Aramon and I at the table, our dad across from us, trying to make us eat our greens by pulling funny faces.
A tactic that had never worked before, but he always tried it anyway, and it always made us laugh until we were rolling under the table in fits of hilarity.
My father smiling with twinkling eyes, my brother happy, me happy.
Happy. Ah, fuck, that’s what I was feeling when I felt like floating. That was happiness?
Lyra was right there, waiting for me when I surfaced from the moment in the past. She smiled.
“Feel better?” When I nodded, she tucked the communicator away and became serious.
“Then let’s get to business, shall we?
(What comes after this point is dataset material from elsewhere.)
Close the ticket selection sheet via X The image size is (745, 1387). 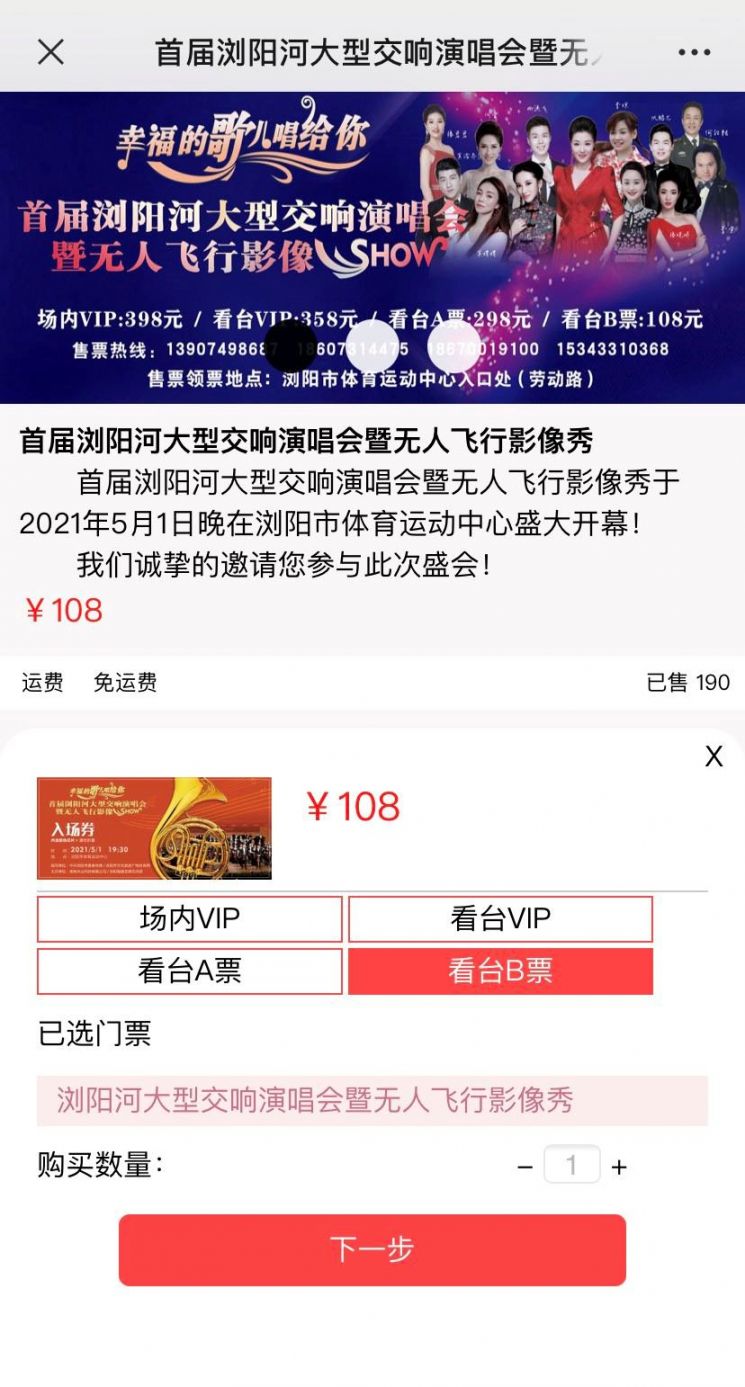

I see the mansion.
Are we stealing one of their ships? I know there’s some kind of surface vehicle they took to the landing patch.
Pretty sure the ship itself is heavily guarded, though. Probably not our best bet.”
The switch of context was abrupt, but I didn’t know I needed that until she deftly did it.
As if she understood the intensity of what I’d just been feeling and knew I needed a moment to regroup.
Feelings were hard, but happiness was not nearly as difficult as rage; I felt buoyed, energized rather than exhausted.